(What this task involves): Type out the lines below exactly, pictures excluded.

─── Entries shown

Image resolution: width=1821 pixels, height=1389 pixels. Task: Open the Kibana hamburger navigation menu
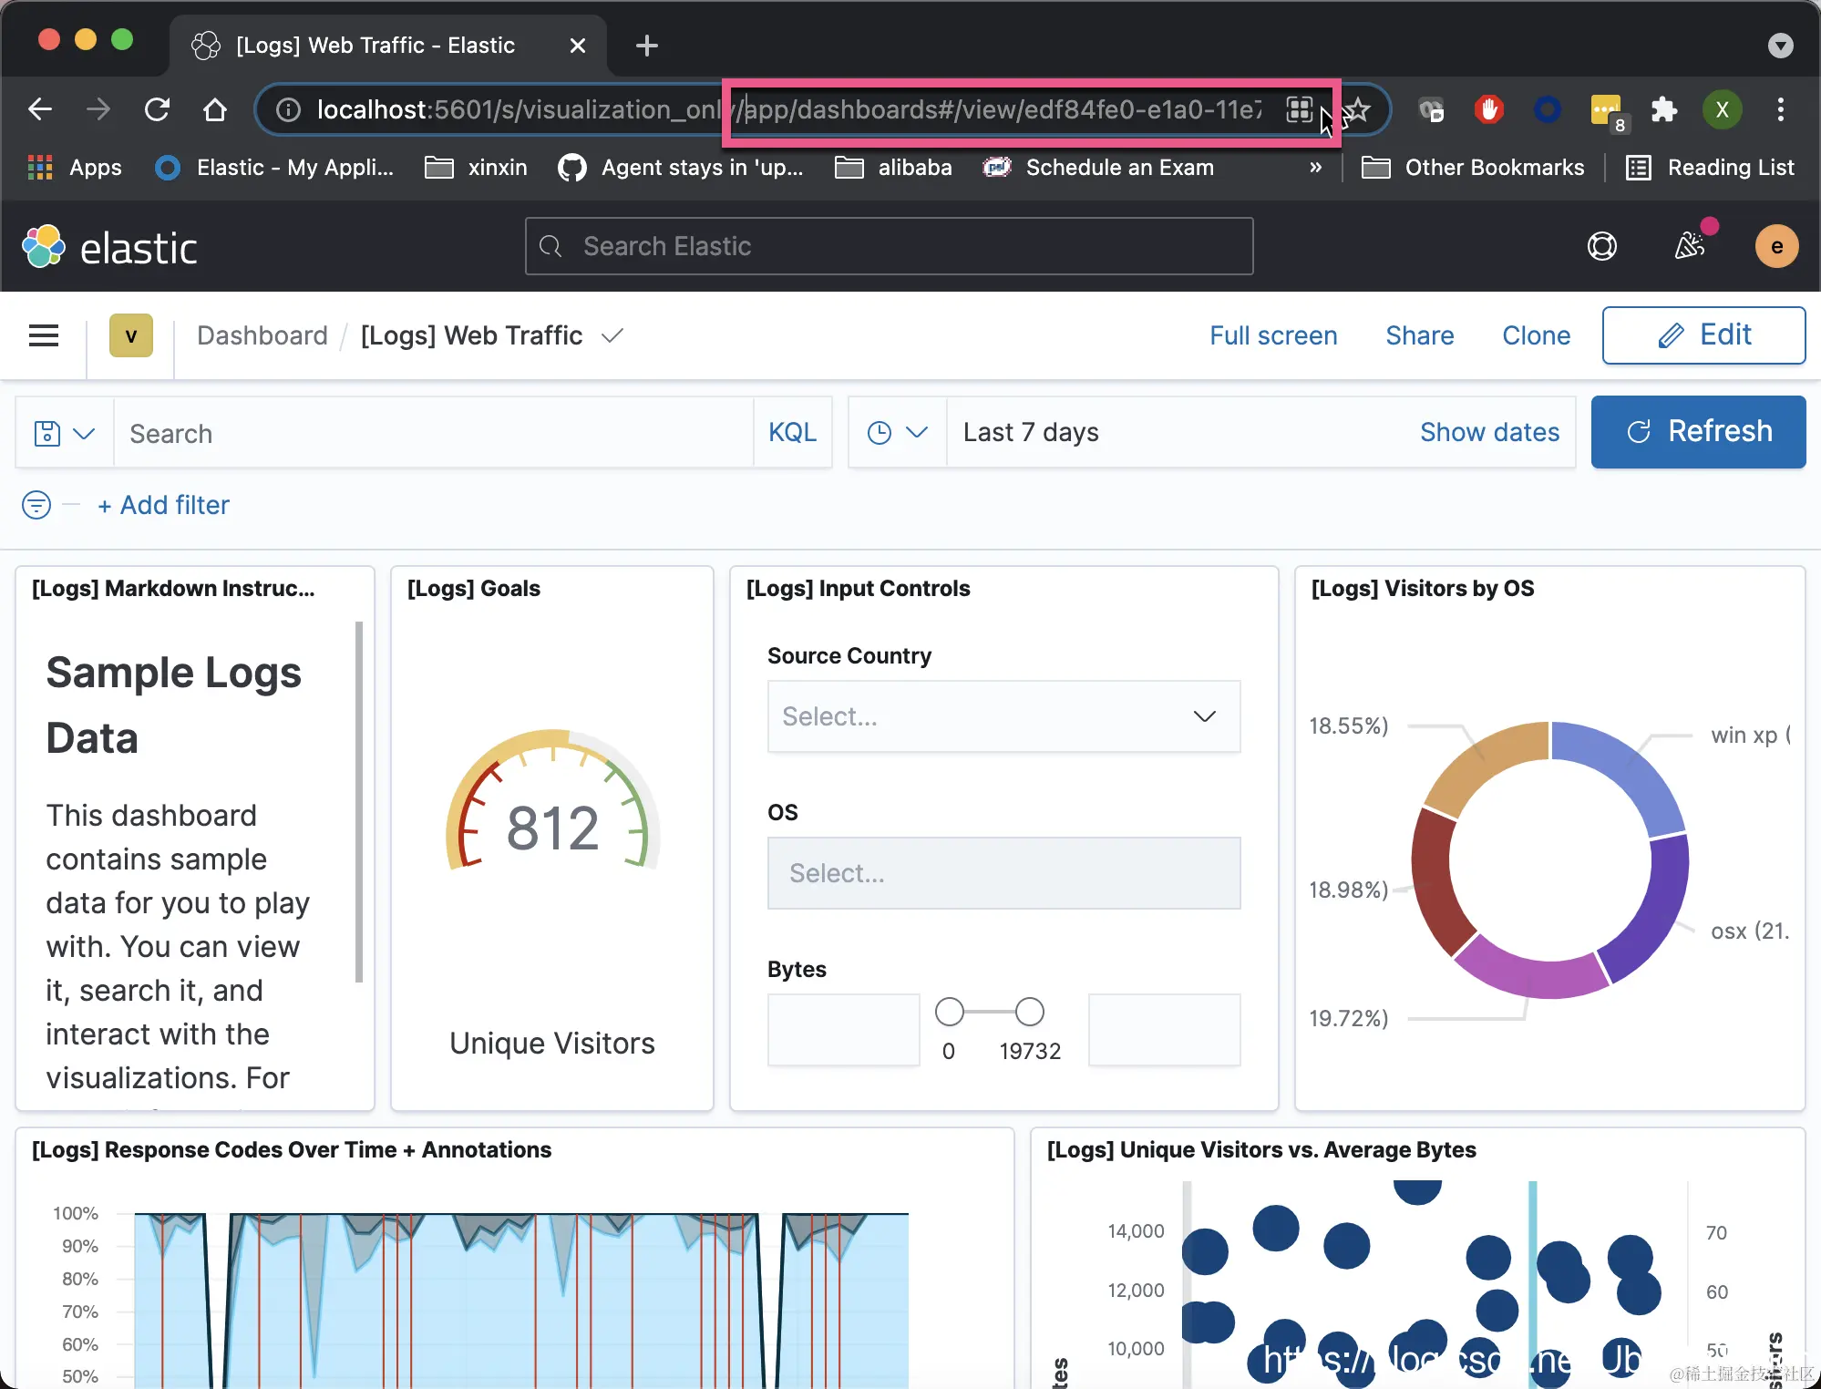(x=44, y=335)
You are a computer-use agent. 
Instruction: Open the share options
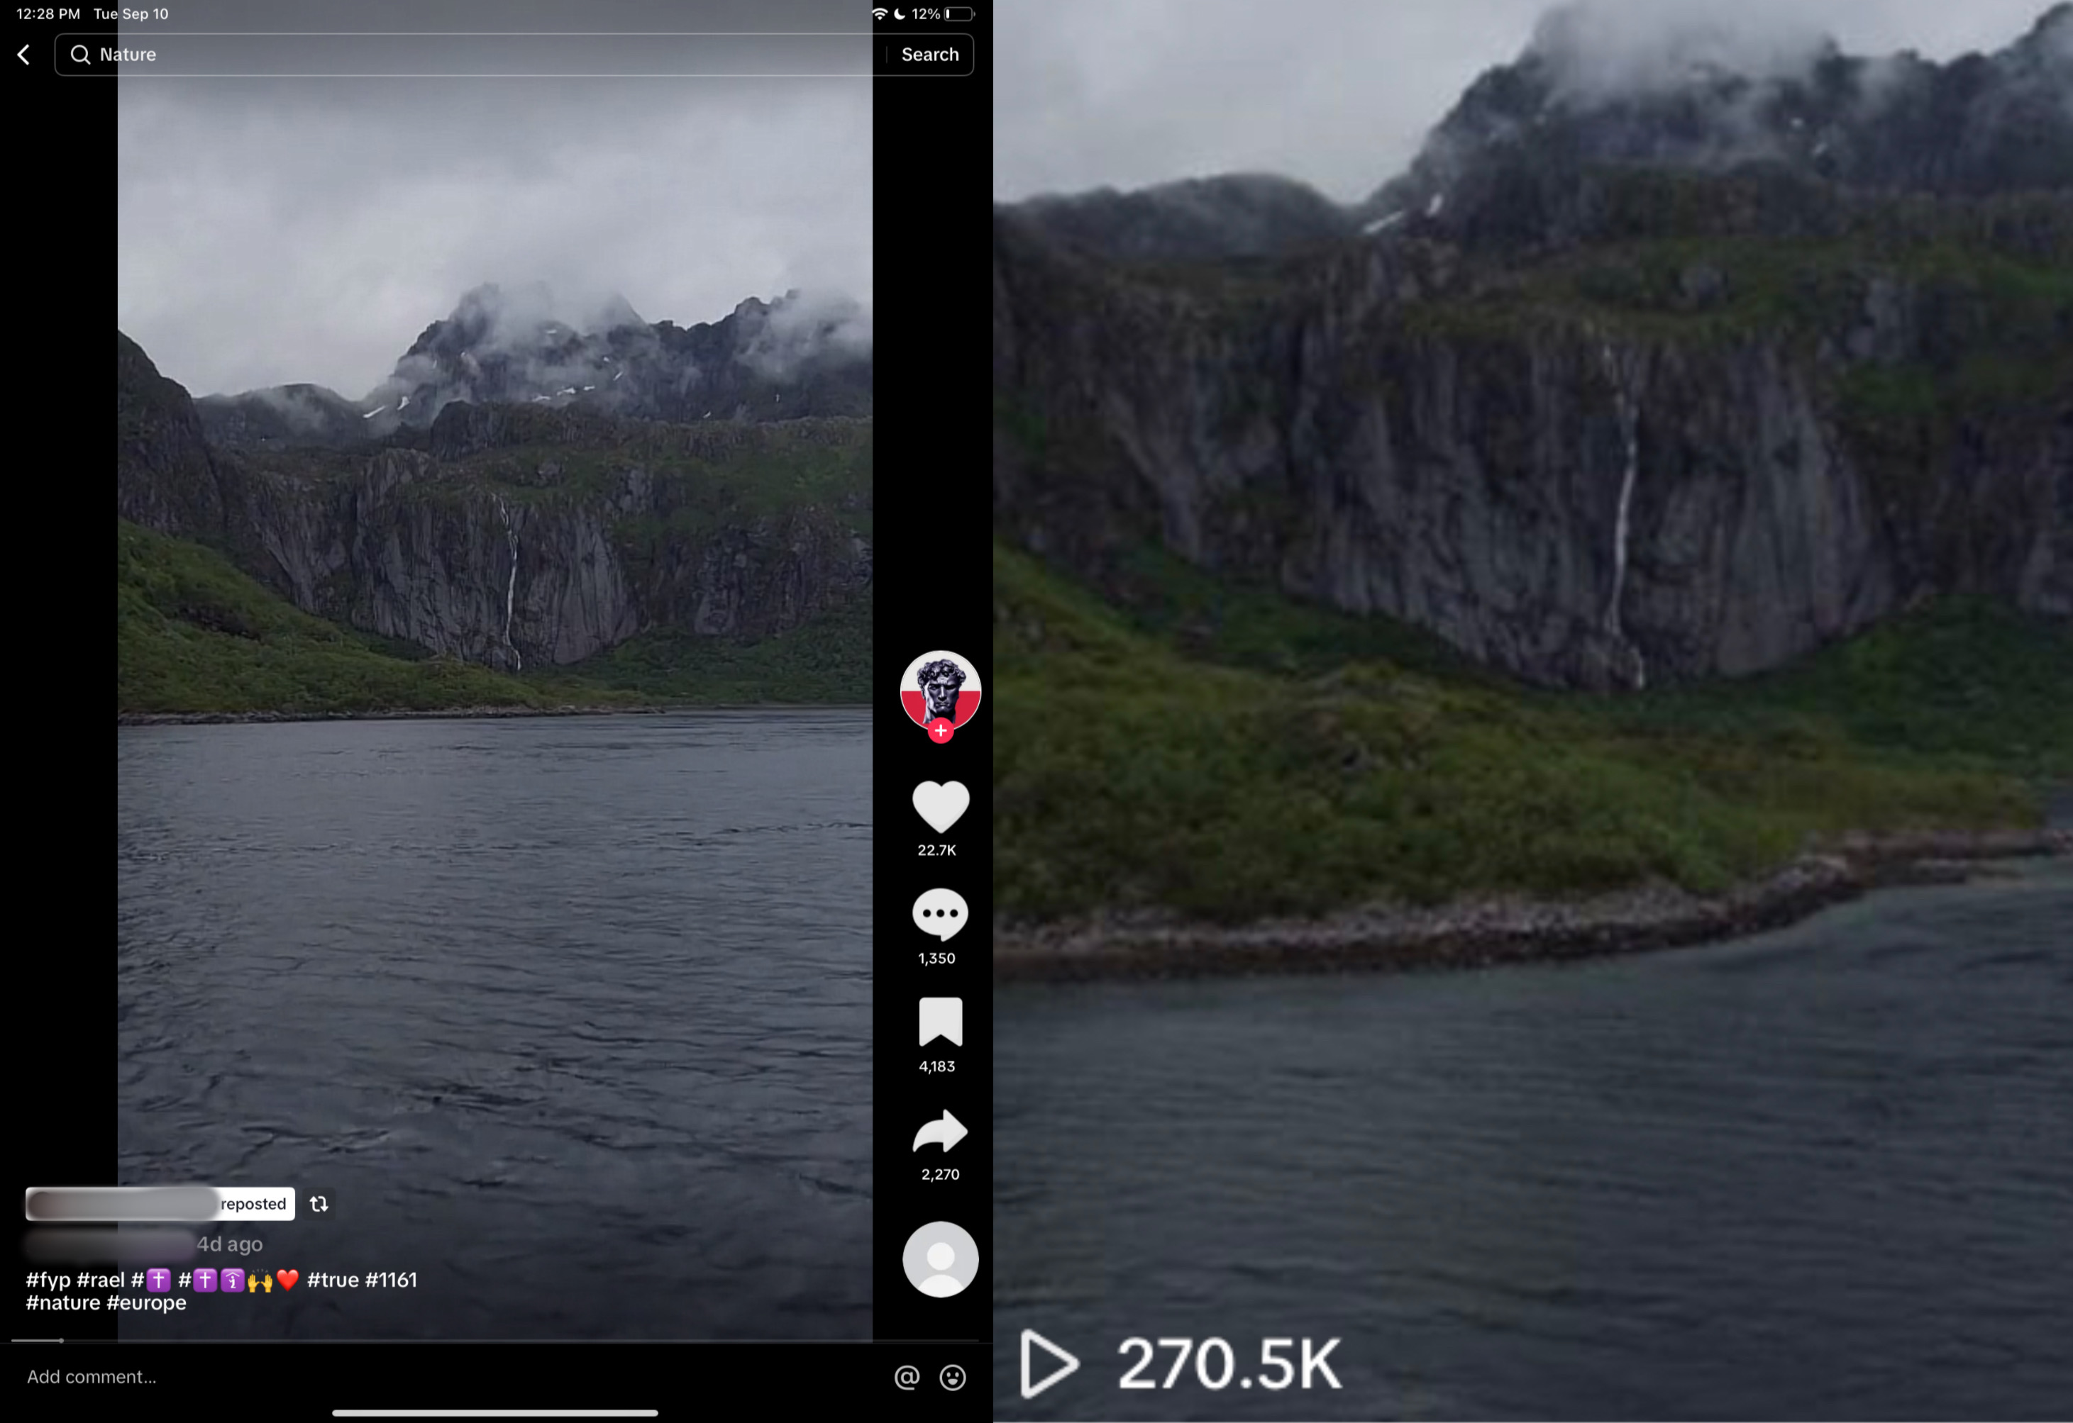[940, 1132]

──────

(Answer space):
Image resolution: width=1821 pixels, height=1389 pixels. Task: Open the Kibana hamburger navigation menu
(x=44, y=335)
You are a computer-use agent. 
Instruction: Open the share options
[940, 1132]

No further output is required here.